37) Aliasing Effects

  • Key numbers:
    • potential alias: 10.11G items/s
    • restrict-style no-alias: 10.27G items/s
    • output aliases input: 3.45G items/s
  • Observation: the no-alias signature is only slightly ahead here, but the true aliasing case where output overlaps input is much slower.
  • Conclusion: the biggest aliasing penalty in this benchmark comes from overlapping read/write streams, not from the mere possibility of aliasing in the function signature.
  • Key takeaway: aliasing benchmarks should include an actual overlap case; otherwise the result may say more about compiler heuristics than data dependence.

Final Takeaways

  • Cache/locality: stride, pointer chasing, and associativity all show that access pattern sets the upper bound.

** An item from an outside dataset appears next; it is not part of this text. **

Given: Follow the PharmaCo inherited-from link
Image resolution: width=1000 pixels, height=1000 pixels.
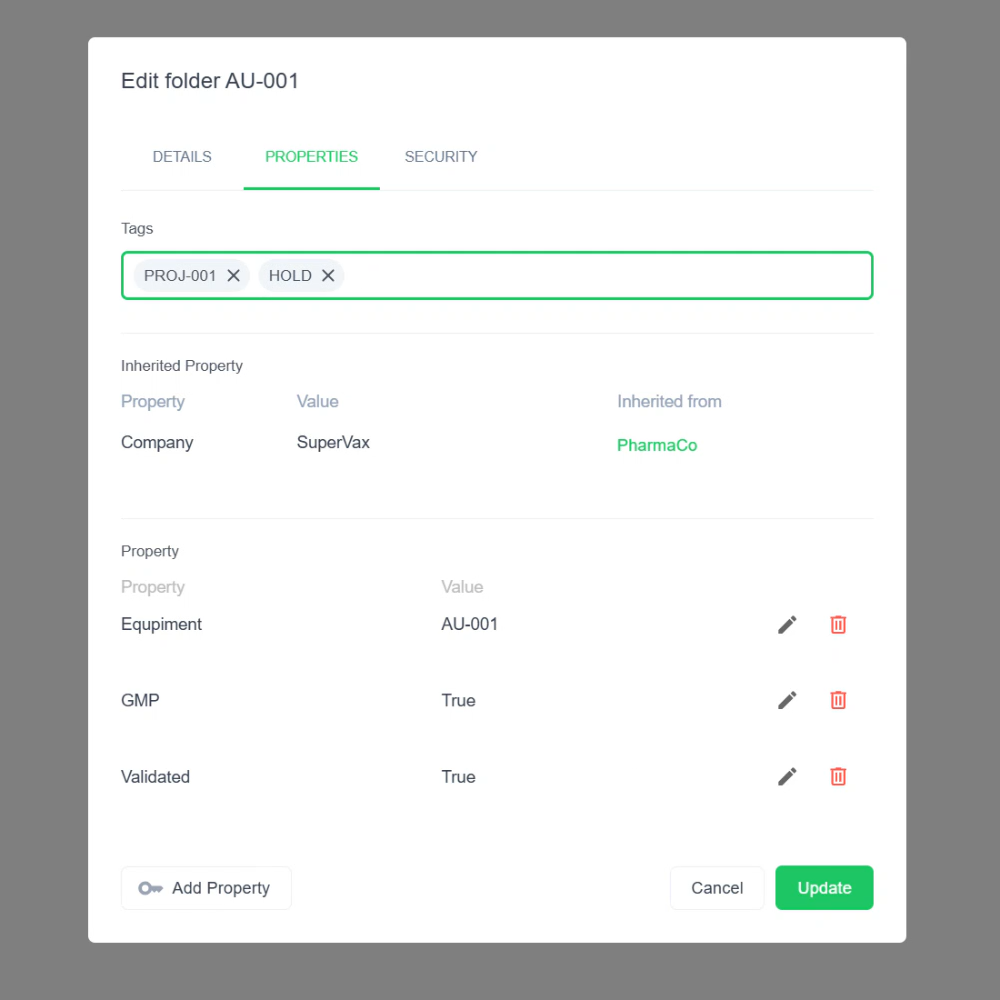Looking at the screenshot, I should [657, 446].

  • Latency vs throughput: regular sequential access is throughput-friendly; random/conflicting access is latency-dominated.
  • Contention/synchronization: false sharing, mutex/atomic, and queue tests all expose shared-write hotspots.

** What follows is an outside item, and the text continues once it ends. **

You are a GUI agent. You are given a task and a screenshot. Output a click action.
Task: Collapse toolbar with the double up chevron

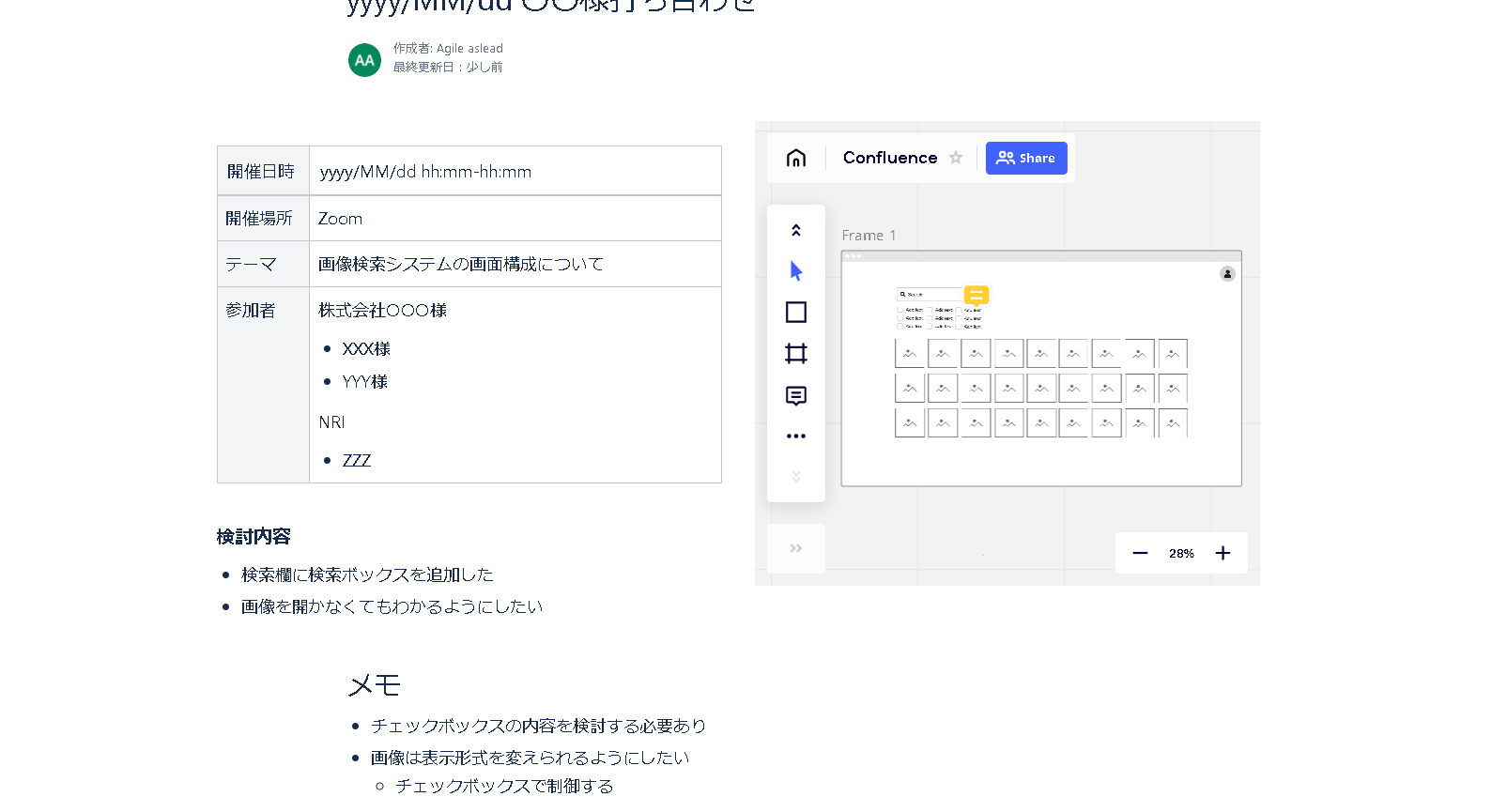coord(796,230)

  • Data layout: AoS vs SoA should be decided by field utilization and vectorization opportunities.
  • Allocation strategy: memory pools need thread-aware design, otherwise synchronization overhead can erase gains.
  • Syscall boundary: mmap warm-path scans and shared-memory handoff both outperform syscall-heavy alternatives in these runs.
  • Language overhead: virtual dispatch and std::function both show clear hot-path cost relative to simpler call forms.
  • Coordination strategy: spinning is far faster than blocking in the hottest handoff loop, but that result comes with obvious CPU-usage tradeoffs.
  • Error signaling: rare thrown exceptions are already expensive enough to materially reshape throughput.
  • IPC and transport: shared memory, pipes, Unix-domain sockets, and TCP loopback form a visible cost ladder on the same machine.
  • Data structures and allocators: unordered_map wins this lookup workload, while globally synchronized pools lose badly in cross-thread ownership transfer.
  • Memory residency and container layout: first-touch page cost and non-contiguous container traversal both show how strongly locality and residency shape throughput.
  • Allocator and RTTI choice: allocator lifetime model and runtime type-check strategy can both dominate throughput once they enter a hot loop.
  • Allocator variance: the same allocator family can look excellent or terrible depending on size mix and recycling policy.
  • Queue measurements: synchronization choice, payload size, and topology all materially change which queue design wins.
  • Lock behavior: lock rankings shift when the amount of work inside the critical section changes, so contention studies need more than one lock-scope size.
  • Measurement discipline: placement and aliasing results both demonstrate that platform behavior must be validated before turning a benchmark into a general claim.
  • Platform caveats: affinity and scheduling experiments need explicit validation because API support and enforcement vary by OS.